The Saint Philippe was a First Rank ship of the line of the French Royal Navy, the second vessel in the two-ship Tonnant Class (her sister being the Tonnant).

History
Kingdom of France
Name: Saint Philippe
Ordered: Late 1692
Builder: François Coulomb, Toulon Dockyard
Laid down: December 1692
Launched: October 1693
Completed: December 1693
Fate: Taken to pieces in 1714
General characteristics
Tonnage: 1,750
Length: 158 French feet[1] (51.32m)
Beam: 44½ French feet (14.45m)
Draught: 23 French feet (7.47m)
Depth of hold: 20½ French feet
Decks: 3 gun decks
Complement: 870 (750 in peacetime), + 10/13 officers
Armament: 90 guns

This ship was ordered in late 1692 to be built at Toulon Dockyard, and on 20 January 1693 she was allotted the name Saint Philippe, taking the name of a ship lost in the Action at La Hogue in June 1692. The designer and builder of both ships was François Coulomb, and they represented an enlargement of his design of 1691 for the Sceptre, with an extra pair of guns (and gunports) added on each level. They were three-decker ships without forecastles. The Saint Philippe was launched on October 1693 and completed in December of the same year.

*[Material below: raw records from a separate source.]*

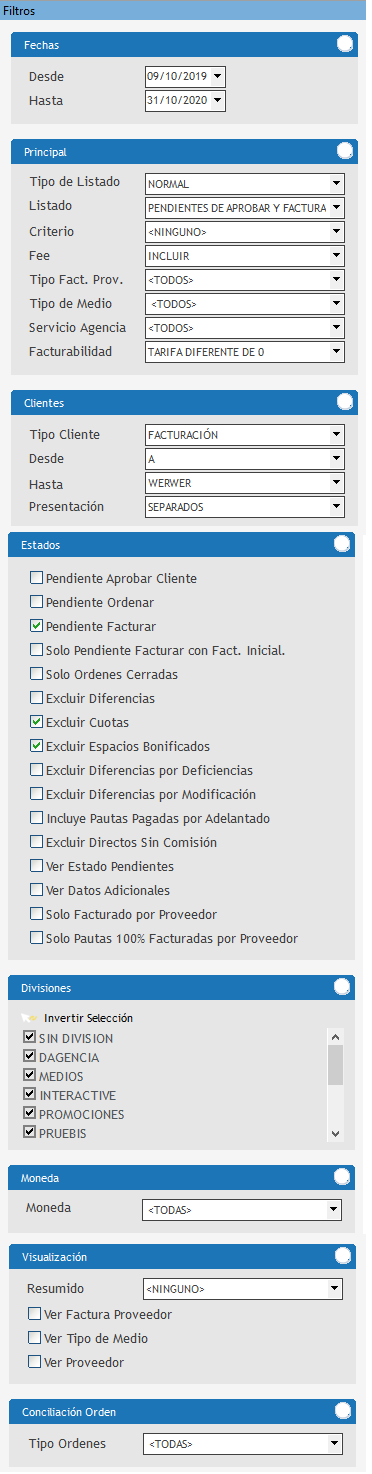Collapse the Clientes panel using its circle icon
The height and width of the screenshot is (1474, 372).
click(x=345, y=402)
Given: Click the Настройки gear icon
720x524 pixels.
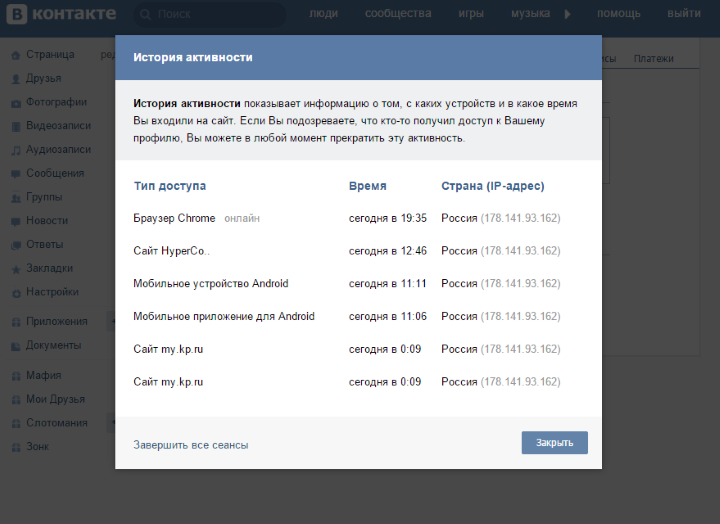Looking at the screenshot, I should [15, 292].
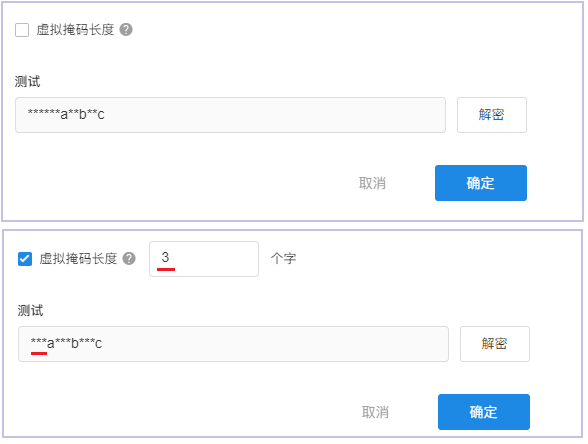The height and width of the screenshot is (444, 588).
Task: Focus the mask length field showing 3
Action: 204,259
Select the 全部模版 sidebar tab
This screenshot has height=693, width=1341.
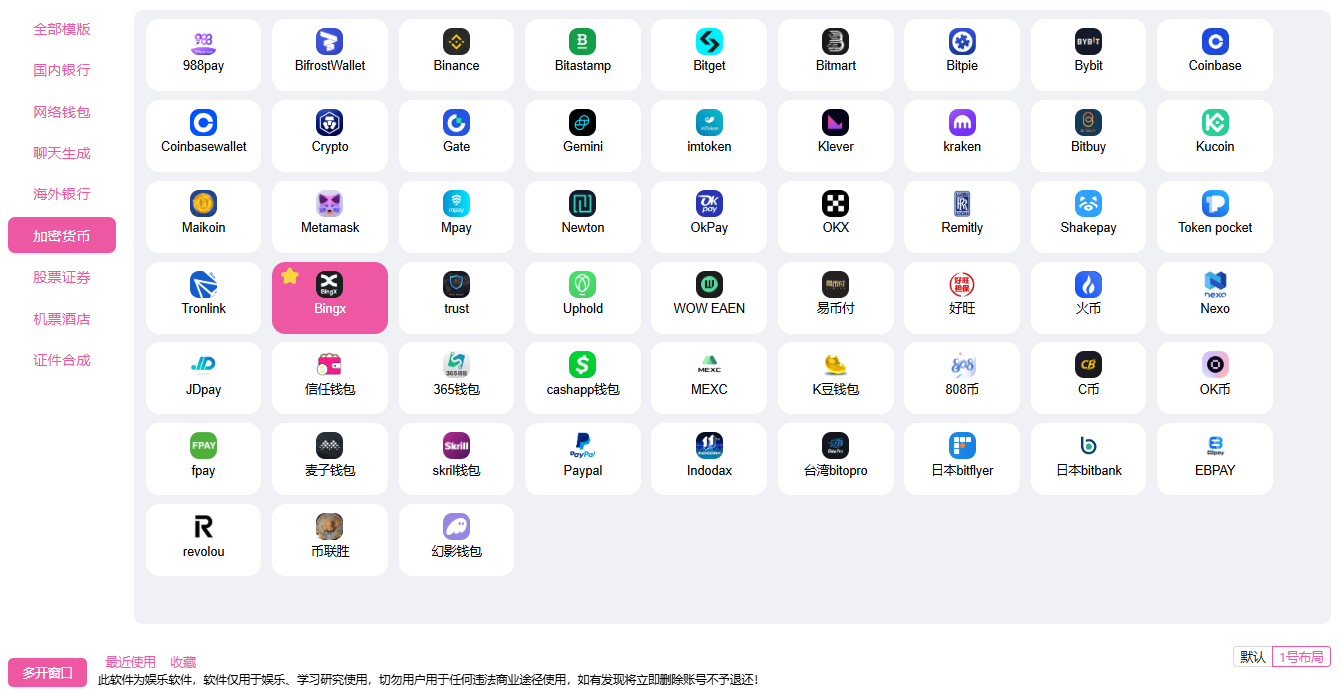point(62,29)
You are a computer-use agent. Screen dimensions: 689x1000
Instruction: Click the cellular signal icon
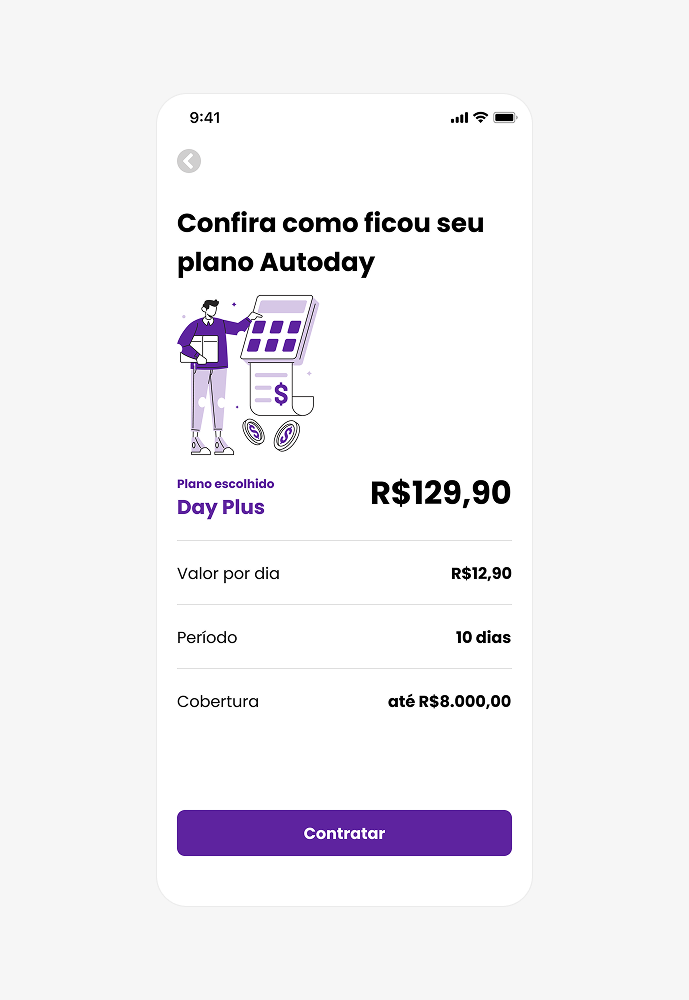point(459,118)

At the French Ancre Publishing Compagny published till Decembre 2018 a Monography with a full set of plans for this ship - scaled in 1/48 for Model_building.

She was initially armed with 90 guns, comprising twenty-eight 36-pounders on the lower deck, thirty 18-pounders on the middle deck, twenty-six 12-pounders on the upper deck, and six 6-pounders on the quarterdeck.

The Saint Philippe was rebuilt at Toulon from February 1699 to 1700; she took part in the Battle of Vélez-Málaga on 24 August 1703 as the Flagship. She ships state room was hit by a bomb-vessel and several officers died. In July 1707 - during the siege of Toulon - she and her sister were undergoing a refit in the basin of Le Mourillon, and avoided the scuttling order which affected most other French ships at Toulon; they were sailed to counter the British attack, and subsequently were used as floating batteries. The Saint Philippe was condemned at Toulon on 18 August 1714, and was subsequently taken to pieces.

References

  • Roche, Jean-Michel (2005). Dictionnaire des bâtiments de la flotte de guerre française de Colbert à nos jours 1 1671 - 1870. p. 223. ISBN 978-2-9525917-0-6. OCLC 165892922.
  • Nomenclature des Vaisseaux du Roi-Soleil de 1661 a 1715. Alain Demerliac (Editions Omega, Nice – various dates).
  • The Sun King's Vessels (2015) - Jean-Claude Lemineur; English translation by François Fougerat. Editions ANCRE. ISBN 978-2903179885
  • Winfield, Rif and Roberts, Stephen (2017) French Warships in the Age of Sail 1626-1786: Design, Construction, Careers and Fates. Seaforth Publishing. ISBN 978-1-4738-9351-1.
  • Jean-Claude Lemioneur ;The SAINT PHILLIPPE 1693 - 1713 English translation by François Fougerat. Editions ANCRE (2018)
  1. The French foot (pre-metric) was 6.575% longer than the equivalent English foot.